# Stored data:

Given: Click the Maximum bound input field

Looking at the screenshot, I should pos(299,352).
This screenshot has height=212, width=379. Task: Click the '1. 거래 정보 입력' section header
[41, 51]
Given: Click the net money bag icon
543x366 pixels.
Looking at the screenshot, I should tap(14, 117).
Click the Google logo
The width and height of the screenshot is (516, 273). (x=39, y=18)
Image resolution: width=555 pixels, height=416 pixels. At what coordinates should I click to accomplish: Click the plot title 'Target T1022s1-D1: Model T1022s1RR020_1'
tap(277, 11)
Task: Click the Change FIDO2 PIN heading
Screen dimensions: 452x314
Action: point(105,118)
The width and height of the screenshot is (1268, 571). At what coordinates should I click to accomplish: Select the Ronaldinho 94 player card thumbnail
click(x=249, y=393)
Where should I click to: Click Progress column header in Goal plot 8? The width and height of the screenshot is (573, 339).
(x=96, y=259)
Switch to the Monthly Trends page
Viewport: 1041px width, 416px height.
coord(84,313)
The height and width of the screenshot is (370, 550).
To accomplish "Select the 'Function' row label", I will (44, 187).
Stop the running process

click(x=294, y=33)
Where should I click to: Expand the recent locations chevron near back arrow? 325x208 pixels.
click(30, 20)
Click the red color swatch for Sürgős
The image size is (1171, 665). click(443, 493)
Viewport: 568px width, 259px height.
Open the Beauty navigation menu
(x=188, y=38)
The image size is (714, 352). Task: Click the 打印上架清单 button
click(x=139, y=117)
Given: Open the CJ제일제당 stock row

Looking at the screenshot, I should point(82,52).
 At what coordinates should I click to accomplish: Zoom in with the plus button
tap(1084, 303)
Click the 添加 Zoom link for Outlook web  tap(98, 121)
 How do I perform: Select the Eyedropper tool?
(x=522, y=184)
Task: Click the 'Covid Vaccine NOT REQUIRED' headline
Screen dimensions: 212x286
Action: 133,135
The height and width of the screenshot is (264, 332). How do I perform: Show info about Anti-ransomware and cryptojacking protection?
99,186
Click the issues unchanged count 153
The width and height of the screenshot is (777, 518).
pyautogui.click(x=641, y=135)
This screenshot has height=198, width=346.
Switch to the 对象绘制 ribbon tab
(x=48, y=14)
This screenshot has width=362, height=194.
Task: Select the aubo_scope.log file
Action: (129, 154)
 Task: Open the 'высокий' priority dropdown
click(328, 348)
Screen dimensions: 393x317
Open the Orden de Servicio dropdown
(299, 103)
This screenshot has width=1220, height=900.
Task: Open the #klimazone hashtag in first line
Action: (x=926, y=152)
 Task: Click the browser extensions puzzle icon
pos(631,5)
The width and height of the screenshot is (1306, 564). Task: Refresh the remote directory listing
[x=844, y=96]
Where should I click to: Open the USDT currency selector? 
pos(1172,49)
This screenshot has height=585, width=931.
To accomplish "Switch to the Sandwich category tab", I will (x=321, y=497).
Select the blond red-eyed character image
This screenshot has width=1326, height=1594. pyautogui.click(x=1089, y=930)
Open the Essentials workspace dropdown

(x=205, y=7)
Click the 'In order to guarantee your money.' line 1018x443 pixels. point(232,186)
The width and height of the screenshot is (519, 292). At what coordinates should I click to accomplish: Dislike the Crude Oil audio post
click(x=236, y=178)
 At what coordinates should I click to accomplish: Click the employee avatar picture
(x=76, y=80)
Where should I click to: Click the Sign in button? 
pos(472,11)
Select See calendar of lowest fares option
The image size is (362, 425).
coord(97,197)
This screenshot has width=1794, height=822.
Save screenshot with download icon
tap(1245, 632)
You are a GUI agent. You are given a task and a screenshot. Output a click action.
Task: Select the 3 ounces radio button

# Exercise brief:
In the records above, the line with "Click the red color swatch for Sürgős" marks the start and the line with "This screenshot has height=198, width=346." marks the end; copy that stretch exactly, both lines included, and nothing else.

# Exercise output:
Click the red color swatch for Sürgős
The image size is (1171, 665). click(443, 493)
Viewport: 568px width, 259px height.
Open the Beauty navigation menu
(x=188, y=38)
The image size is (714, 352). Task: Click the 打印上架清单 button
click(x=139, y=117)
Given: Open the CJ제일제당 stock row

Looking at the screenshot, I should point(82,52).
 At what coordinates should I click to accomplish: Zoom in with the plus button
tap(1084, 303)
Click the 添加 Zoom link for Outlook web  tap(98, 121)
 How do I perform: Select the Eyedropper tool?
(x=522, y=184)
Task: Click the 'Covid Vaccine NOT REQUIRED' headline
Screen dimensions: 212x286
Action: 133,135
The height and width of the screenshot is (264, 332). How do I perform: Show info about Anti-ransomware and cryptojacking protection?
99,186
Click the issues unchanged count 153
The width and height of the screenshot is (777, 518).
pyautogui.click(x=641, y=135)
This screenshot has height=198, width=346.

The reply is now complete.